Pengertian Audit Internal (skripsi dan tesis)

Pada tahun 1998 IIA membentuk Kelompok Kerja yang
Merumuskan Pedoman (Guidance Task Force-GTF) yang bertugas
mempertimbangkan perubahan-perubahan yang dilakukan pada
standar dan pedoman lainnya. Salah satu hal penting GTF yaitu
melakukan pengembangan terhadap suatu definisi baru untuk audit
internal yang mampu menangkap esensi modern dari profesi
tersebut dengan jelas dan ringkas. Pada musim semi tahun 1999
GTF menyerahkan definisi berikut ini untuk ditanggapi oleh para
anggota The Institute of internal Auditors (IIA):
Audit internal adalah sebuah aktivitas konsultasi dan keyakinan
objektif yang dikelola secara independen di dalam organisasi dan
diarahkan oleh filosofi penambahan nilai untuk meningkatkan
operasional perusahaan. Audit tersebut membantu organisasi dalam
mencapai tujuannya dengan menerapkan pendekatan yang
sistematis dan berdisiplin untuk mengevaluasi dan meningkatkan
efektivitas proses pengelolaan risiko, kecukupan kontrol, dan
pengelolaan organisasi.
Audit internal merupakan profesi yang dinamis dan terus
berkembang yang mengantisipasi perubahan dalam lingkungan
operasinya dan beradaptasi terhadap perubahan dalam struktur
organisasi, proses, dan teknologi.
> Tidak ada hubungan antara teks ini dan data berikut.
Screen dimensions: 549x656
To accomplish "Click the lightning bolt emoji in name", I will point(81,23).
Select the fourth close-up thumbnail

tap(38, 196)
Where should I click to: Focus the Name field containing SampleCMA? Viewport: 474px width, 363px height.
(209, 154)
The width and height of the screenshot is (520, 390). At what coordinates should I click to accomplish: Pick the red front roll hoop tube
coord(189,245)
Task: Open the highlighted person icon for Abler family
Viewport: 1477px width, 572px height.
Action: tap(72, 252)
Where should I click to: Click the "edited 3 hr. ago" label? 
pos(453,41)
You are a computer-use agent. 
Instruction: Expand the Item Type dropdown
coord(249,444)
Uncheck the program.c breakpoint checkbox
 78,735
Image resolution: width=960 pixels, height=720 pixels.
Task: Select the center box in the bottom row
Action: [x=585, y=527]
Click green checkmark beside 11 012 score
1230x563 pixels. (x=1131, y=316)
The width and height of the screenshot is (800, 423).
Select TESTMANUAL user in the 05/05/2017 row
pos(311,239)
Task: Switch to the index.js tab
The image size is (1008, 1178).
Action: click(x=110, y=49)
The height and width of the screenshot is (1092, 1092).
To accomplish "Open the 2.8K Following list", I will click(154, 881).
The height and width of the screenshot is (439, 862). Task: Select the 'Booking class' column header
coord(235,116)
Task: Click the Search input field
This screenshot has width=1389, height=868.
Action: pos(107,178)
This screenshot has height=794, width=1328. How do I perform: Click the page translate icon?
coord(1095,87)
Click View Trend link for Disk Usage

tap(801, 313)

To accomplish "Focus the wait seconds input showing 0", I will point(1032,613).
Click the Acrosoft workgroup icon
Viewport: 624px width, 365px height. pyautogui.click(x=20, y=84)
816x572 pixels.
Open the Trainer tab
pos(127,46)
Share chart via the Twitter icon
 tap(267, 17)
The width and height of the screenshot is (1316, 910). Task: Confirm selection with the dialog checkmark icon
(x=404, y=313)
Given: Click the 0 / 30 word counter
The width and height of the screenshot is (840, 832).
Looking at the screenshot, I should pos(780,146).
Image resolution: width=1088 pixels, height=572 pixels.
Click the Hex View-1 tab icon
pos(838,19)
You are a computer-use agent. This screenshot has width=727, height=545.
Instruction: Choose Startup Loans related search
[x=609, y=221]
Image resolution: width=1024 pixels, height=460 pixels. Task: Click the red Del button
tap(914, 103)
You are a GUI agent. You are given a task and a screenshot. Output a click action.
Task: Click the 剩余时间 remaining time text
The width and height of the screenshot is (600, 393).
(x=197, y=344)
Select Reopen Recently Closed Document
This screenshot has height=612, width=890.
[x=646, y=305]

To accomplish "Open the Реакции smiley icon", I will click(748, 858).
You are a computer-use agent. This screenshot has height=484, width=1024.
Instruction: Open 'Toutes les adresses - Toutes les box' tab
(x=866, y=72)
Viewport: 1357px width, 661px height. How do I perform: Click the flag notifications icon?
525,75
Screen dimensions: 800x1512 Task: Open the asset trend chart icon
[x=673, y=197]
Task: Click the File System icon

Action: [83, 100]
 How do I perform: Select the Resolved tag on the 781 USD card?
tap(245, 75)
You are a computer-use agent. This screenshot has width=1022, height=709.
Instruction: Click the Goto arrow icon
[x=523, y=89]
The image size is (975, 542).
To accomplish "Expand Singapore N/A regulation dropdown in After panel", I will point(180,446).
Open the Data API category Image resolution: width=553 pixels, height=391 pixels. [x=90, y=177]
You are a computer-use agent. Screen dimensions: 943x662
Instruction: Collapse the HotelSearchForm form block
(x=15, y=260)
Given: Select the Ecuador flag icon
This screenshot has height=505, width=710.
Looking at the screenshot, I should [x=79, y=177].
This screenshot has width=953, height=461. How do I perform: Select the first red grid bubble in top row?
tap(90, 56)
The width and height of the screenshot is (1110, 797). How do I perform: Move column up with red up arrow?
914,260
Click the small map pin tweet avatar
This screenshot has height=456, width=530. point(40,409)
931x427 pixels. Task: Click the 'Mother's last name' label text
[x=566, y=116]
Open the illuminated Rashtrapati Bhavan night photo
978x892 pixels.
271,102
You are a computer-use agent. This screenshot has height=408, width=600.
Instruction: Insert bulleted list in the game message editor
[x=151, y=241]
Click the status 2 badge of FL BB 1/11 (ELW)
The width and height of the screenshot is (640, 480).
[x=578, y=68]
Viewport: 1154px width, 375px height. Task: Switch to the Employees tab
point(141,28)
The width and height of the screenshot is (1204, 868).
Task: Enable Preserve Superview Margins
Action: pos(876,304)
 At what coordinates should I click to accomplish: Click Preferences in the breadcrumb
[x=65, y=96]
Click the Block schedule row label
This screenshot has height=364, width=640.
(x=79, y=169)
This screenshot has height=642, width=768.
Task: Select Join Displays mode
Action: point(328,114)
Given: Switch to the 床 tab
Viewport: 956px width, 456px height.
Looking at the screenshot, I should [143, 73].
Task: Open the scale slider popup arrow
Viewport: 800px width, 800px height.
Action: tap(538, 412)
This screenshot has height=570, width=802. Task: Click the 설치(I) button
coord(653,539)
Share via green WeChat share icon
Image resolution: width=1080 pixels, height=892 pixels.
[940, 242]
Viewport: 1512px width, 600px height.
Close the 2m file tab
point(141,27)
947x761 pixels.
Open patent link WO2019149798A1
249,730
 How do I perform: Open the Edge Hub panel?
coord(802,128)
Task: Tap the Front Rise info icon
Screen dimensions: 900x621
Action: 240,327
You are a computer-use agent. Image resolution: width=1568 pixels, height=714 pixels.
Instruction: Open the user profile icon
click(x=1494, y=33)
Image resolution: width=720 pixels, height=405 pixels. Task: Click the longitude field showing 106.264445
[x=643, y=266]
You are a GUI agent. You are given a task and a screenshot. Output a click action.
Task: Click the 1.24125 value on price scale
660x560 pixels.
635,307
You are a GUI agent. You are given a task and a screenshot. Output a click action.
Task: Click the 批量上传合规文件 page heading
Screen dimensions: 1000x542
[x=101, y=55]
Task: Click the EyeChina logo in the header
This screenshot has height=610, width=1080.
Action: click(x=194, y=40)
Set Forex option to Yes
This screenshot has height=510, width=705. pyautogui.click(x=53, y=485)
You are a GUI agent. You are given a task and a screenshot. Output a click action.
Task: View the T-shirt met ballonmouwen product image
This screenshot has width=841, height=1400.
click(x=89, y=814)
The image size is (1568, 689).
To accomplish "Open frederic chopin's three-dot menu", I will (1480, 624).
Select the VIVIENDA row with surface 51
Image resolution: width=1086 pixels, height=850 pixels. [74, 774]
Profesionalisme dan komitmen
yang tinggi difasilitasi dengan bekerja dalam kerangka praktik
profesional yang dikembangkan oleh Institute of internal Auditors.
(Sawyer, 2005: 9)
Pada bulan Juli 1999 Dewan Direksi The Institute of
internal Auditors (IIA) mengadopsi definisi audit internal sebagai
berikut:
Audit Internal adalah aktivitas independen, keyakinan objektif dan
konsultasi yang dirancang untuk memberikan nilai tambah dan
meningkatkan operasi organisasi. Audit tersebut membantu
organisasi mencapai tujuannya dengan menerapkan pendekatan
secara sistematis dan berdisiplin untuk mengevaluasi dan
meningkatkan efektivitas proses pengelolaan resiko, kecukupan
kontrol dan pengelolaan organisasi.
Sedangkan dalam Sukrisno Agoes (2004: 221) definisi internal
audit sebagai berikut:
Audit Internal adalah pemeriksaan yang dilakukan oleh bagian
internal audit perusahaan, baik terhadap laporan keuangan dan
catatan akuntansi perusahaan, maupun ketaan terhadap kebijakan
manajemen puncak yang telah ditentukan dan ketaatan terhadap
peraturan pemerintah dan ketentuan-ketentuan dari ikatan profesi
yang berlaku. Peraturan pemerintah seperti peraturan di bidang
perpajakan, pasar modal, lingkungan hidup, perbankan,
perindustiran, investasi dan lain-lain. Ketentuan-ketentuan dari
ikatan profesi misalnya standar akuntansi keuangan.